Anayasa yazılırken şayet "kurucu irade" safsatasını, halkın iradesinin üzerine koyuyorsanız bilerek veya bilmeyerek darbeciliği meşrulaştırmış oluyorsunuz. 1982 Anayasası'nı yapan beş generalin iradesini, bugünkü Parlamento'nun üzerine yerleştirmek gibi. Halkın yanlış kararlar verebileceği kuşkusu, bir siyasî sistemin temel dayanaklarından birini oluşturuyorsa, o düzende sadece darbeciler elini kolunu sallayarak dolaşabilirler. Demokrasi hacir altındadır. Ve mutlaka bir vâsiye ihtiyaç vardır.
Eğitim kurumlarında küçücük yavruları askerî disiplin altına alıyorsanız, darbecilere itaatkâr nesiller yetiştiriyorsunuz demektir. Yanaşık düzen eğitimi gibi çocuklar komutla adım atıp, tek sıra halinde uygun adım yürüyorsa, darbe sabahı verilen emirlere de itiraz etmeden uyacaktır. İnsanın kişiliğini yok eden, onu adı her ne olursa olsun bir bütünün parçası olarak gören eğitim, darbe düzeninin kitle ruhunu oluşturur. İtiraz etmek, tartışmak ve farklı bir görüş dile getirmek yasaklanmışsa, darbenin geri dünyası ile uyum sağlanmış olacaktır.
Bu sene gençlerin bir festival havasında kutladıkları 19 Mayıs Bayramı mı, yoksa komutla toplu halde aynı hareketleri tekrarlamaları mı, darbe günü darbecilerin aradıkları manzara olacaktır? Hangisi? Özgürlük mü, disiplin mi? Statlarda gençlerin aynı kıyafetle ip gibi dizilmeleri mi, yoksa bir sevince gönüllerince ortak olmaları mı?
Ya birbirine kuşkuyla bakan insanlardan oluşan bir toplum mu? Yoksa güven içinde işine gücüne bakan insanlar mı? 28 Şubat sürecinde Diyarbakır'da bir astsubay fişleme yapmak için camiye gidiyor. Amiri de onun kuyusunu kazmak için, camide görev başında iken resmini çektirip fişliyor. Benzer saçmalıklara o dönemde çok rastlandı. Bu şartlar altında darbeden yana olmak bile insanları kurtarmıyor. Darbe ortamı demek, her an kişisel bir hesaba kurban gitme ihtimalinin bulunması demek. 27 Mayıs darbesinde Demokrat Parti'ye oy verenler "kuyrukçu" olarak aşağılandı. Böyle ortamlar her durumu kişiselleştirmeye ve keyfileştirmeye müsaittir.
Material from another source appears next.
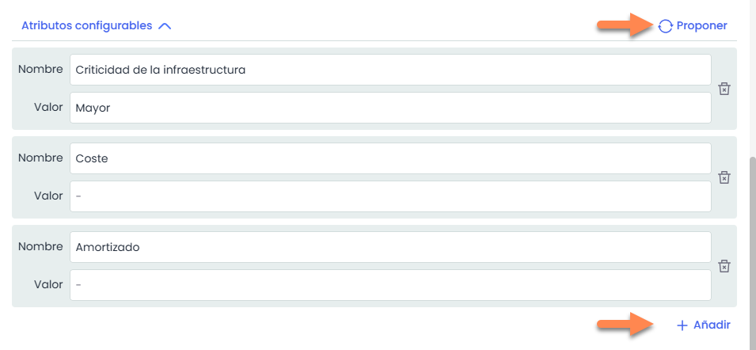The height and width of the screenshot is (350, 756).
Task: Click the Nombre label beside Criticidad field
Action: (x=41, y=69)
Her şeyin şeffaf hukuk kurallarına dayanması gerekir. Bir kişisel hesabın kurbanı olma ihtimali, darbe dönemleri ile bugünü farksız hale getirecektir...
Pazar günü, 27 Mayıs darbesinin 52. yılını idrak edeceğiz. Bu sefer ilk defa, darbeler tarihine noktayı koymuş, defteri kapatmış olarak 27 Mayıs'ı masaya yatıracağız. Türkiye darbelerden çok çekti. Ama hâlâ kalıntıları hayalet gibi aramızda yaşıyor. Siyasal sistemin ve kültürün bu kalıntılardan bütünüyle arınması lâzım. Cevap yukarıda koyduğum ölçüde: Anlamından kuşku duyduğumuz her kuralın, geleneğin ve âdetin demokrasiye katkısını sorgulamamız gerekiyor. Tam bir arınma için belki darbelerle yetişen bir neslin, demokrasi hayallerini gelecek nesillere bırakmasını bekleyeceğiz.